### Try it
Go through the records and extract every line with the word "info".

### Task input

• • • • •

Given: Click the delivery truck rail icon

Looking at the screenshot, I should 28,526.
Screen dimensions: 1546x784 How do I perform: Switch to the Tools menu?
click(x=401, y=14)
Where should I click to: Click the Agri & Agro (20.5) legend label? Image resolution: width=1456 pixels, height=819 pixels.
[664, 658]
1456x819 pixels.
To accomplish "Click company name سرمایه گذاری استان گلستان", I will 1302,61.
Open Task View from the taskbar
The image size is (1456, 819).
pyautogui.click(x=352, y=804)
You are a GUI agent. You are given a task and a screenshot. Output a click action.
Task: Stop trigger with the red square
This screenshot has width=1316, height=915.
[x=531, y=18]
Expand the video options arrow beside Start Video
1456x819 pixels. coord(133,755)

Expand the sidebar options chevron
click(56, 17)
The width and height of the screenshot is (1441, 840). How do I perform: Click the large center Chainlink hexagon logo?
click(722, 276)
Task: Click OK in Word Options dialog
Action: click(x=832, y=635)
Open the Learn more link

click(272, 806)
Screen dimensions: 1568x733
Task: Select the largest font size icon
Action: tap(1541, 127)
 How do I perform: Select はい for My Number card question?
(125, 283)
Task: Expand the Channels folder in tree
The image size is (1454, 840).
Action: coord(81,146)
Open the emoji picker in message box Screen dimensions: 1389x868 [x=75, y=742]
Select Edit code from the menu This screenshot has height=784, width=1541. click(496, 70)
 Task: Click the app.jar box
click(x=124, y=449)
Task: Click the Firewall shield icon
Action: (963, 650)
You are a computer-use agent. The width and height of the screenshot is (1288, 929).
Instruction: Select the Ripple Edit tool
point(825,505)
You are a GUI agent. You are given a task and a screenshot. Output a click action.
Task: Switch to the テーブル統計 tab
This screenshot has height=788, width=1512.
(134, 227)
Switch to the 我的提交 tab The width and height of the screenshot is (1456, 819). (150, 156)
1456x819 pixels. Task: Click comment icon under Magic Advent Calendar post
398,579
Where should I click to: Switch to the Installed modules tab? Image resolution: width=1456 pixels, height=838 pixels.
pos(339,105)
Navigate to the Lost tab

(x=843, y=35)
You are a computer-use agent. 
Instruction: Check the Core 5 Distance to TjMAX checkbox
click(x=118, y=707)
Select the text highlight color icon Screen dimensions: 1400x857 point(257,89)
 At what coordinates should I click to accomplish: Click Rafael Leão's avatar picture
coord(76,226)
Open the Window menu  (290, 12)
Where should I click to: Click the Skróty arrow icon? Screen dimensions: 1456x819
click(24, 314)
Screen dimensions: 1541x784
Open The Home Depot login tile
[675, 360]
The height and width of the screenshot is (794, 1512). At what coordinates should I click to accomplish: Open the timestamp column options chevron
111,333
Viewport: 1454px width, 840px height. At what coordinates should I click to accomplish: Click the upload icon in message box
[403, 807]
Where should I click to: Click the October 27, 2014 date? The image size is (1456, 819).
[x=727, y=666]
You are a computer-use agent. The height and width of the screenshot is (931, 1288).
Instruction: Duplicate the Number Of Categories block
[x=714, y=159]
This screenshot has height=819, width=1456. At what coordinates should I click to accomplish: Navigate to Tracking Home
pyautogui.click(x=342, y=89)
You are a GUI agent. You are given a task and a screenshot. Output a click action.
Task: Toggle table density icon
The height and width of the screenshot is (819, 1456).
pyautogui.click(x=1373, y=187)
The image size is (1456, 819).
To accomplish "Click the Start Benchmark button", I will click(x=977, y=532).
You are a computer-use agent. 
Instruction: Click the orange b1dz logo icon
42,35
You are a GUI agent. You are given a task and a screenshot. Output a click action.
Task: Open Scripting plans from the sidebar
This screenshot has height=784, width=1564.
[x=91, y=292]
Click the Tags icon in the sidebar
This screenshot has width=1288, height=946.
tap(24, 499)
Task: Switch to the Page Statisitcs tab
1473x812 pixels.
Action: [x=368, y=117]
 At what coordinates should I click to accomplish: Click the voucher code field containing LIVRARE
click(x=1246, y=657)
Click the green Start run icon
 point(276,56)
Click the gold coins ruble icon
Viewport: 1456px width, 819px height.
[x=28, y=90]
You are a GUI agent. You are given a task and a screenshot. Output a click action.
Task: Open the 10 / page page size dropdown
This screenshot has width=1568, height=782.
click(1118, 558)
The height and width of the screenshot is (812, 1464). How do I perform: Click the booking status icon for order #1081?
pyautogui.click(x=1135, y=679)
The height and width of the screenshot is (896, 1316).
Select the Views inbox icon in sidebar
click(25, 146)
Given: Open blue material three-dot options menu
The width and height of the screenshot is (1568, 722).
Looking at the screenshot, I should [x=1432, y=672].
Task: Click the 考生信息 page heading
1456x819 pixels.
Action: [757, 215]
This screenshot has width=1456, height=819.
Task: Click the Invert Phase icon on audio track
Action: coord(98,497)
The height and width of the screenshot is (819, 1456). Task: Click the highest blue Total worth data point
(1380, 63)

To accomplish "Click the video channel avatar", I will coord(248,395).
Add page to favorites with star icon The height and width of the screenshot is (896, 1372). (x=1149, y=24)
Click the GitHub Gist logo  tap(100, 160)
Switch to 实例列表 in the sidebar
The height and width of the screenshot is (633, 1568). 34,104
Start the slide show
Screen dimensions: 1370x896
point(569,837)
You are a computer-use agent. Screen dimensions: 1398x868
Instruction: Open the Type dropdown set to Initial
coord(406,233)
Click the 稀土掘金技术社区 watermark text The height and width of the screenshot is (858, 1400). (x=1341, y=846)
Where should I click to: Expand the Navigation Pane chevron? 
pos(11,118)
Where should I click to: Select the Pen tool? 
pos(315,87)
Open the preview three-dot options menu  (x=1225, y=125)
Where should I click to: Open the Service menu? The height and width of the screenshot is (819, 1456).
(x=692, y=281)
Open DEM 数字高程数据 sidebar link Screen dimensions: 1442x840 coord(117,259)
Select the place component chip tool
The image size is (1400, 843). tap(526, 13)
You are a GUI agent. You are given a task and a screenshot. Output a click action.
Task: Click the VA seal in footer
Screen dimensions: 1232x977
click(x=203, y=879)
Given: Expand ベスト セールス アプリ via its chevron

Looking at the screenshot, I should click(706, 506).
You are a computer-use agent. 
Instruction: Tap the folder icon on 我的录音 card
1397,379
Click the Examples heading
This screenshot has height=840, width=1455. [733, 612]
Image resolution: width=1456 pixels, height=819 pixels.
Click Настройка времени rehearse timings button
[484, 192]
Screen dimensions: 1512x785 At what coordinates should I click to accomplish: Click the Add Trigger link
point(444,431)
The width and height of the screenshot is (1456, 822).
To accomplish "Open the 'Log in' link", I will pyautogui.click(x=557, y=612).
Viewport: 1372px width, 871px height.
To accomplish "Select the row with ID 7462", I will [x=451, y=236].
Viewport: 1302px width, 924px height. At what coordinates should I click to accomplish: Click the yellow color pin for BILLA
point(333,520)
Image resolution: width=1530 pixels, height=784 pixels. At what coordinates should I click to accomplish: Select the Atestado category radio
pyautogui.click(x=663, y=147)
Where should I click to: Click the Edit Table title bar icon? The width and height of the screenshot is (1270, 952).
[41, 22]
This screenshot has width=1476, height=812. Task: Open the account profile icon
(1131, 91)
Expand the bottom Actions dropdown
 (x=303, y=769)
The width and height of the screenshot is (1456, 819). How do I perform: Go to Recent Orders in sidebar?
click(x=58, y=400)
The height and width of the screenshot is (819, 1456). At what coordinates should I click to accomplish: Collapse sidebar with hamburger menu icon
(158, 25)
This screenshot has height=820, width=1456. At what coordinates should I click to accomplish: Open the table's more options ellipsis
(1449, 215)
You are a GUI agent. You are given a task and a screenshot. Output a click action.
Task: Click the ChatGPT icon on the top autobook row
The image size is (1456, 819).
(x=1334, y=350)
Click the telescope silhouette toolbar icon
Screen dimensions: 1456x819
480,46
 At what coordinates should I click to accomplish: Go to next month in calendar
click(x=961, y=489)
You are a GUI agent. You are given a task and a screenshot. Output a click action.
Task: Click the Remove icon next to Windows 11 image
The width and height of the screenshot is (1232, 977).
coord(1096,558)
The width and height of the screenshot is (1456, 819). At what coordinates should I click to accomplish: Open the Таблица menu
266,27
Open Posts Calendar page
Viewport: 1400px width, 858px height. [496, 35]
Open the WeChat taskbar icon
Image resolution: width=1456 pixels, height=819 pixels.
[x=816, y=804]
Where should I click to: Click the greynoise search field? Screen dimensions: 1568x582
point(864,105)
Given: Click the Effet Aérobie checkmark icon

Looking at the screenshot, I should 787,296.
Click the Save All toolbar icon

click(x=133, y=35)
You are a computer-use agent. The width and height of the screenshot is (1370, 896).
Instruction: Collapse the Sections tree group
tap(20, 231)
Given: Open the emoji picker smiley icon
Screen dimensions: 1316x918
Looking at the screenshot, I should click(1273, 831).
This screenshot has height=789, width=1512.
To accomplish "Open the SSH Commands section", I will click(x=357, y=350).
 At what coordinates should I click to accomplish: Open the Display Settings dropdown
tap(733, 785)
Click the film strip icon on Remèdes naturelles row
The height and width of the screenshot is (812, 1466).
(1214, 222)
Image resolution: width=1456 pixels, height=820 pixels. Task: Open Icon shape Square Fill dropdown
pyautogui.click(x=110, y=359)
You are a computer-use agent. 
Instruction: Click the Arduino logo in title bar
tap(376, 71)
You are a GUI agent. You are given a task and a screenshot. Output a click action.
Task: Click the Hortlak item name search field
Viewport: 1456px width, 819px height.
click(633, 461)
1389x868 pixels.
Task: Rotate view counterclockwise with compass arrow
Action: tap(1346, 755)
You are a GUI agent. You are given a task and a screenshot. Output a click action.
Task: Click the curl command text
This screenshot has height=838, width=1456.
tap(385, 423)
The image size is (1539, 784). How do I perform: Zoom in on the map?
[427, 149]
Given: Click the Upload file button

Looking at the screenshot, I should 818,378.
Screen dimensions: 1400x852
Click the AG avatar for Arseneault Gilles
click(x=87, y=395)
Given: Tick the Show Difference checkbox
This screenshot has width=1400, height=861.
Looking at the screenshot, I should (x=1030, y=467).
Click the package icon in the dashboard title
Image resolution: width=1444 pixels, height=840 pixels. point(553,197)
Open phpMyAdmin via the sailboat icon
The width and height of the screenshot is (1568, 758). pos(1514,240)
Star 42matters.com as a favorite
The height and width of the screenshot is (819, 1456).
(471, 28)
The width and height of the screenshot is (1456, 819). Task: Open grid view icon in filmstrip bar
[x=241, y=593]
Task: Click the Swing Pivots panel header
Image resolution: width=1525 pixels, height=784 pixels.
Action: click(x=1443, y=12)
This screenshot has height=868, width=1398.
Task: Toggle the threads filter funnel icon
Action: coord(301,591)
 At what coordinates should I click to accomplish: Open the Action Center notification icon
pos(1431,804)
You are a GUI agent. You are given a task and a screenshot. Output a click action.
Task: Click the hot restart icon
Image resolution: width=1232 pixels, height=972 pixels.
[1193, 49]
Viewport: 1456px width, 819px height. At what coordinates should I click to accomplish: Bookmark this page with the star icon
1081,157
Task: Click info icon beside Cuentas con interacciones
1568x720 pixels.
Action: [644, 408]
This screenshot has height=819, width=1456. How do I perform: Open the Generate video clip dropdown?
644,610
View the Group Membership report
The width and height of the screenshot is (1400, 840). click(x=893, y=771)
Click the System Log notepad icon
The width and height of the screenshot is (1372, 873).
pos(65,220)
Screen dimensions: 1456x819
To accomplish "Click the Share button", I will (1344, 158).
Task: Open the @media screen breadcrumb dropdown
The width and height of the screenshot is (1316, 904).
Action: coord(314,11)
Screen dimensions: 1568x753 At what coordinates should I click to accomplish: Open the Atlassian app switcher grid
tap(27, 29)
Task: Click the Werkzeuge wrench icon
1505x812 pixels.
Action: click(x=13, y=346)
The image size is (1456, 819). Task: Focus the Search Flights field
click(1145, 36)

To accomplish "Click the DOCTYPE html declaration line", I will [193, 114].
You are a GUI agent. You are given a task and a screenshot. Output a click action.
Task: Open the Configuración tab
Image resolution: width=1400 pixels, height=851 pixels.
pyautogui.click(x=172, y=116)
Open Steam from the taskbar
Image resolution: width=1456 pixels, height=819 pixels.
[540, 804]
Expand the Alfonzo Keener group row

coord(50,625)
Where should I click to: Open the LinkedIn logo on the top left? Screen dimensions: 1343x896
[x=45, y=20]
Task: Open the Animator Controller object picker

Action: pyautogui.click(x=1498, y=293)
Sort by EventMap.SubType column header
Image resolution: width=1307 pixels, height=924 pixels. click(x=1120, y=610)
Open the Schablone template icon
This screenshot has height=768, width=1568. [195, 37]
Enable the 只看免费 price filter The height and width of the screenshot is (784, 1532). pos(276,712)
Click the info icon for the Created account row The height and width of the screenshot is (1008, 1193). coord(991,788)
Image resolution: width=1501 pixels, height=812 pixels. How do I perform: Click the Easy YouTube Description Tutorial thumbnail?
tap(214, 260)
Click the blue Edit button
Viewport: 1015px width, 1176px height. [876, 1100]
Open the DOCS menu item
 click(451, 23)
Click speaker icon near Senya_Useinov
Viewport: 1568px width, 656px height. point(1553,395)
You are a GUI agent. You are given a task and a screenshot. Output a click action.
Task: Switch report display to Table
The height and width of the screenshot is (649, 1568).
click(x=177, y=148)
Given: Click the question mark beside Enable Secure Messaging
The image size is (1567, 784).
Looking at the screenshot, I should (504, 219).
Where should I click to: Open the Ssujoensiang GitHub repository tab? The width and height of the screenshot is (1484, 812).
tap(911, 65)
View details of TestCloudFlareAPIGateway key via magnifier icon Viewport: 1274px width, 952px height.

• • • • •

### Solution to the exercise
Task: Click info icon beside Cuentas con interacciones
Click the info icon for the Created account row The height and width of the screenshot is (1008, 1193). coord(991,788)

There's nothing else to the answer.